A. STEFANI
A. STEFANI

Reputation: 6736

How to convert all dict key from str to float

I have got this current dictionary :

mydict = { "123.23":10.50, "45.22":53, "12":123 }

and I would to get this dictionary (with key as float):

mydict = { 123:23:10.50, 45.22:53, 12:123 }

I know that I can iterate over key and recreate a new dict like this:

new_dict = {}
for k in mydict.keys():
    new_dict[float(k)]=mydict[k]

but I expect that it may be possible to convert dict key "inline" ( without to have to recreate a new dict ) ...

What is the most efficient method to do it ?

Upvotes: 0

Views: 773

Answers (3)

Albin Mathew
Albin Mathew

Reputation: 21

Use comprehension :

new_dict =  { float(k): v for k, v in mydict.items() }

Upvotes: 1

Masklinn
Masklinn

Reputation: 42622

I expect that it may be possible to convert dict key "inline" ( without to have to recreate a new dict ) ...

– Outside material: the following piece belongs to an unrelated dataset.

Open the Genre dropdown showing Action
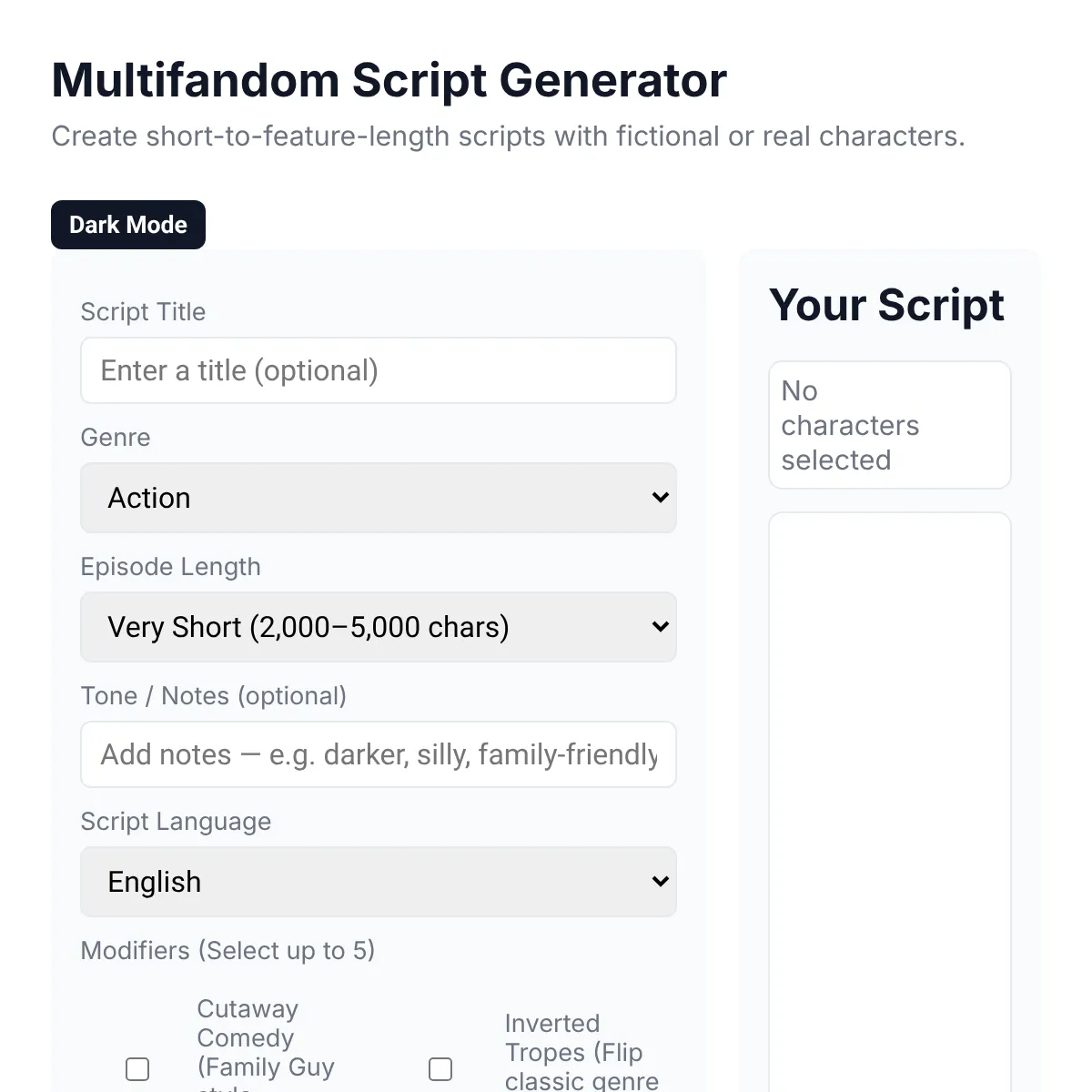 (379, 498)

What is the most efficient method to do it ?

Unless it materially matters to your runtime and you have time to waste profiling things and trying out various configurations, I'd strongly recommend just creating a second dict using a dict comprehension and focusing on actually relevant concerns: because dict views are "live" updating the dict as you iterate the keys directly may have odd side-effects e.g. you might find yourself iterating it twice as you first iterate the original keys, then try the keys you added; or the iteration might break entirely as deletions lead to internal storage compaction and the iterator gets invalidated.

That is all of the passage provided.